Memory is important in the Book of Joshua and in the stories that follow. When the people of Israel remember God’s promises—and His goodness—good things happen. But when they forget, they turn to other things for meaning; they put their trust in other gods—money, power, position, and possessions. It’s been a problem for the people of God up to the present day, so these attempts to remember can remind us about God’s great works. It has always been true that when God’s people take their eyes off Him, they forget the lessons of the past. We honor God through our worship, and we are reminded of significant lessons learned when we praise Him.

The Israelites did as the Eternal commanded through Joshua. They carried twelve stones from the riverbed that day, one for each Israelite tribe, and laid them down that night when they made their camp.
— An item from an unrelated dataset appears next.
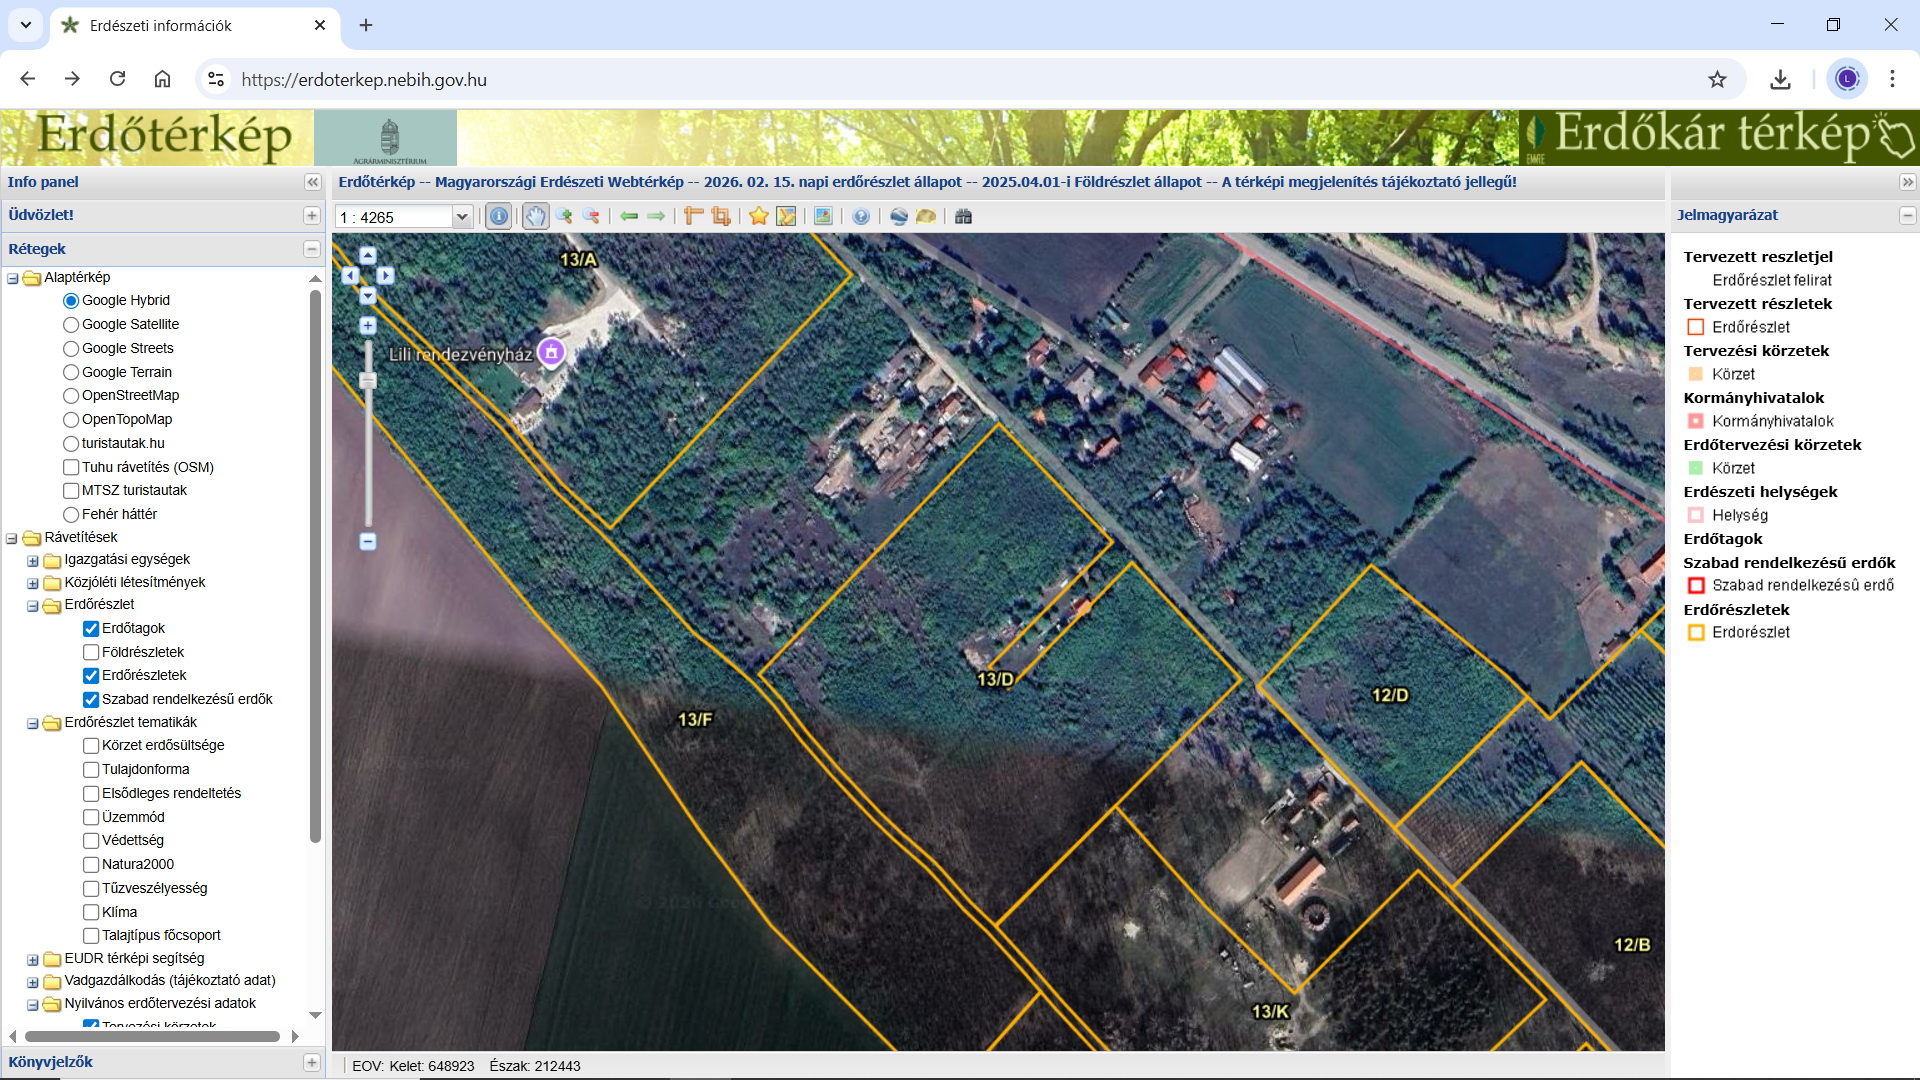Expand the Igazgatási egységek folder
1920x1080 pixels.
click(33, 560)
Joshua also set up twelve stones in the middle of the Jordan where the priests who had carried the covenant chest stood, and the stones remain there to this day.

10 The priests who carried the chest stood in the Jordan until all the people had hurried across, until all had been accomplished that the Eternal and Moses had commanded Joshua to tell the people.
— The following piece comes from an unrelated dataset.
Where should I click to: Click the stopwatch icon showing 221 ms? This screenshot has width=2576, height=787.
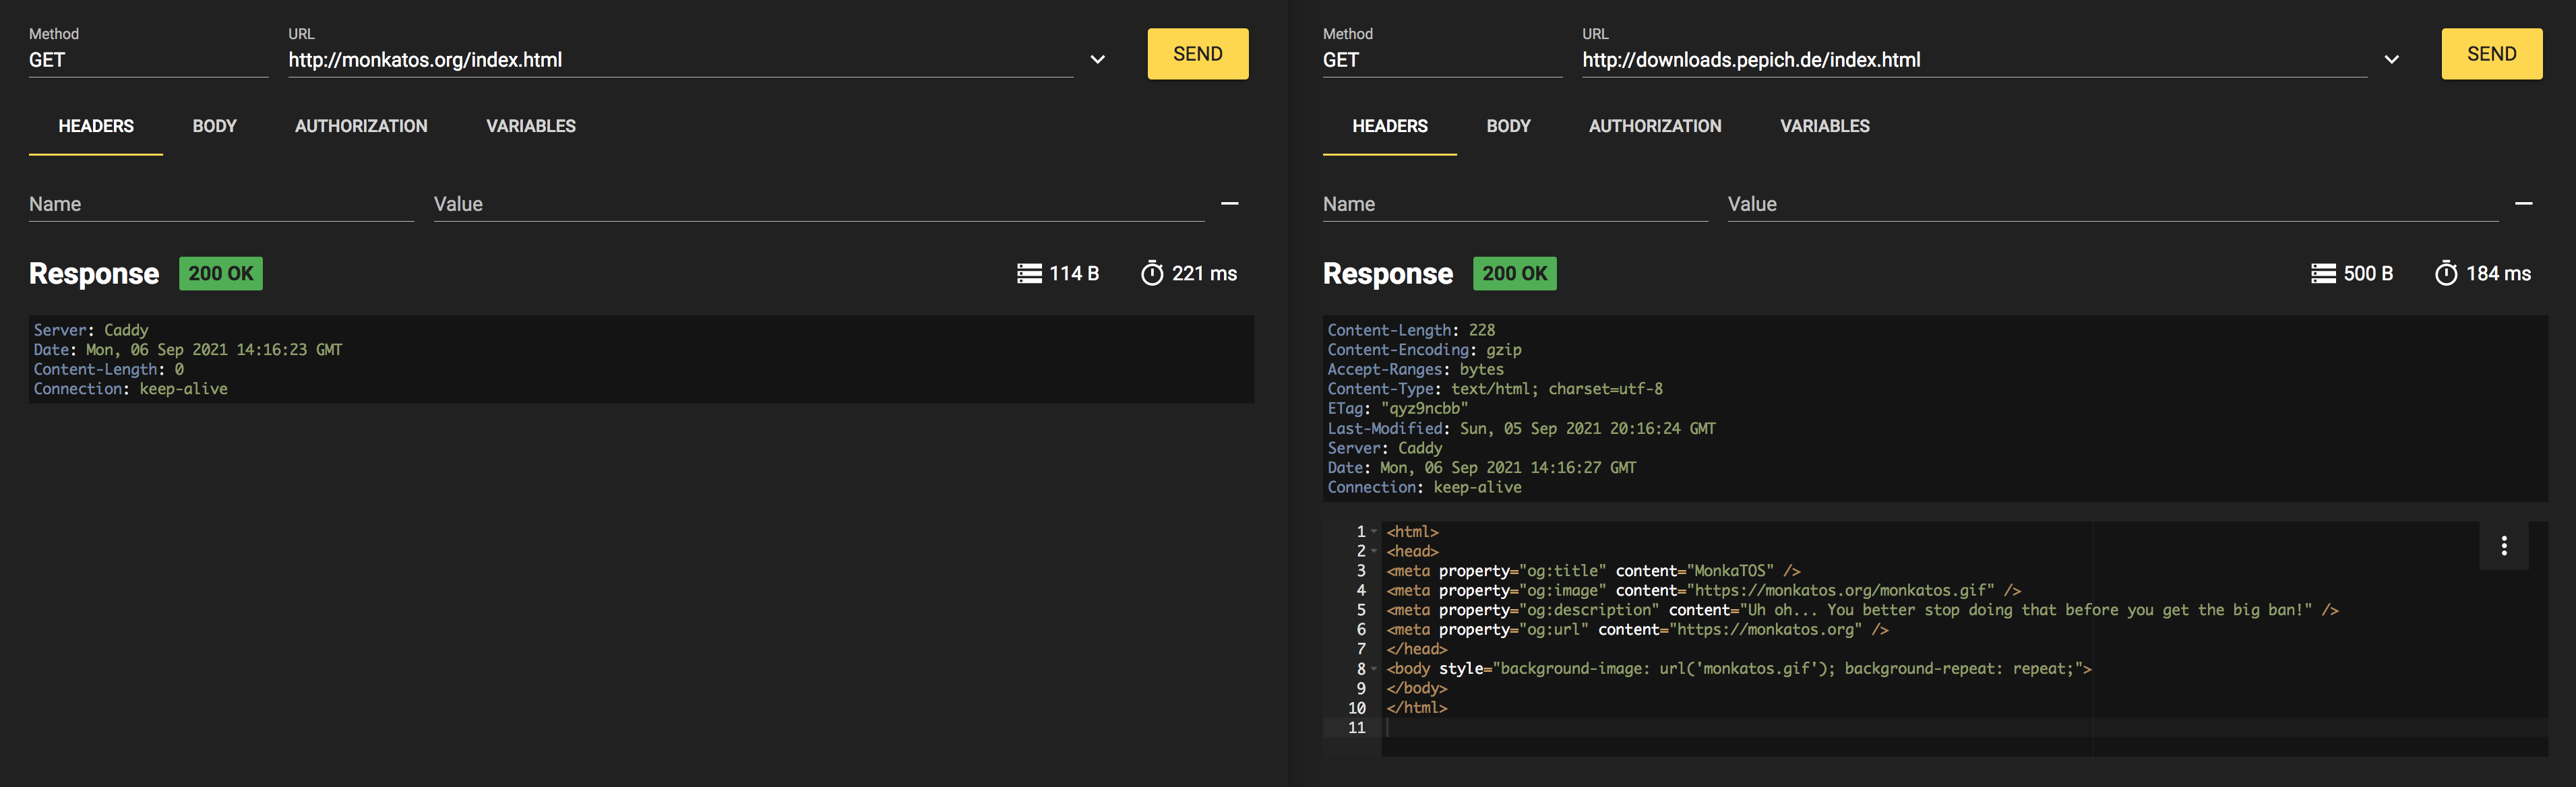coord(1155,273)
11 Only then, when all of the people had passed, did the priests bearing the chest of the Eternal cross over into the presence of the people.

12-13 On the western side of the Jordan stood about 40,000 men ready for battle, including fighters from the people of Reuben and Gad and the half-tribe of Manasseh who had crossed onto the plains of Jericho in the presence of the Eternal, as they had been commanded by Moses. 14 That day the Eternal exalted Joshua in the eyes of the people, and they looked up to him (as they had looked up to Moses before him) for the rest of his life.
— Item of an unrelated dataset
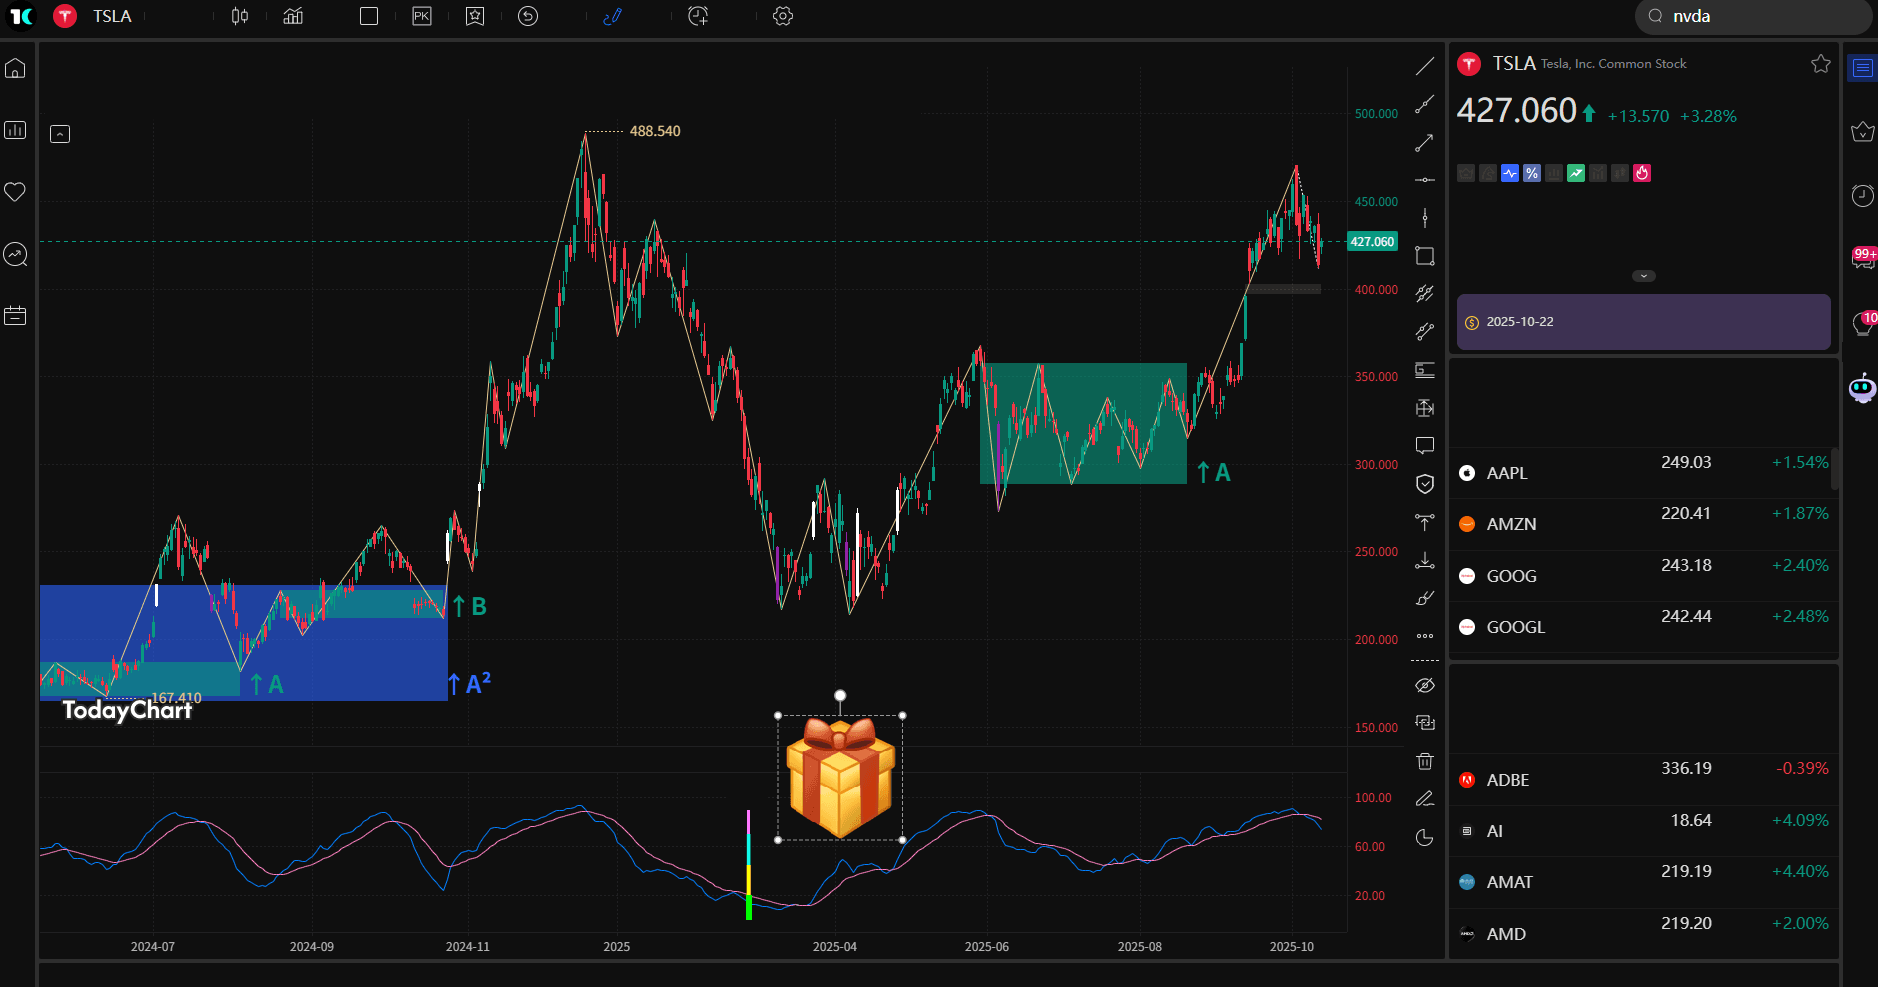Click the PK comparison icon
Screen dimensions: 1878x987
pos(422,16)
15 Then the Eternal One told Joshua,

Eternal One: 16 Command the priests who are carrying the covenant chest to come out of the Jordan.

17 Joshua gave the order.

18 As the people watched, the priests carried the chest of the Eternal up out of the Jordan; and as soon as they had stepped out of the riverbed, the river was filled and overflowing, just as it had been before.

19 The Israelites crossed the Jordan on the tenth day of the first month and camped at Gilgal on the eastern edge of Jericho. 20 This was where Joshua set up the twelve stones from the Jordan riverbed. 21 He summoned the people of Israel.

Joshua: Someday your children will ask you, “What do these stones mean?” 22 And you will tell them, “Israel crossed the Jordan here on dry ground.” 23 For the Eternal One, your God, dried up the waters of the Jordan until you crossed over (just as He held back the Red Sea for our parents until they crossed) 24 so that everyone on earth would know how powerful the Eternal is and so that you would reverence your God, the Eternal, forever.

1 Thessalonians 2:13-20

Unlike the Corinthians who struggled to break their old religious and cultural ties when they came to faith, the Thessalonians followed Jesus wholeheartedly and thus faced persecution for their devotion.

13 So we have good reason to give thanks to God without pausing. For you have taken into yourselves the word of God we brought to you and received it as a message from God—not just something whipped up by someone like you or us—and that word is at work in you who believe. 14 And, brothers and sisters, you even became imitators of the churches of God in Jesus the Anointed that gather in Judea because you were willing to suffer at the hands of your own countrymen as they suffered from the unbelieving Judeans. 15 These are the same people who killed the Lord Jesus, as well as the prophets, and continued attacking until they drove all of us out. They don’t just offend God; they are clearly hostile to the rest of the people 16 because they are trying to silence our life-saving message to the nations; and as a result, their sins are always filling up and overflowing. But in the end, they will face God’s wrath.

17 Brothers and sisters, we are like orphans, separated from you for a short time (in presence, yes, but not in heart); and we desperately desire to see your faces again. 18 However, as much as we wanted to come to you—I, Paul, assure you we tried again and again—Satan thwarted our plans. 19 For what is our true hope, our true joy, our victor’s crown in all this? It is nothing if it isn’t you standing before our Lord Jesus the Anointed at His arrival. 20 You are our glory! You are our joy!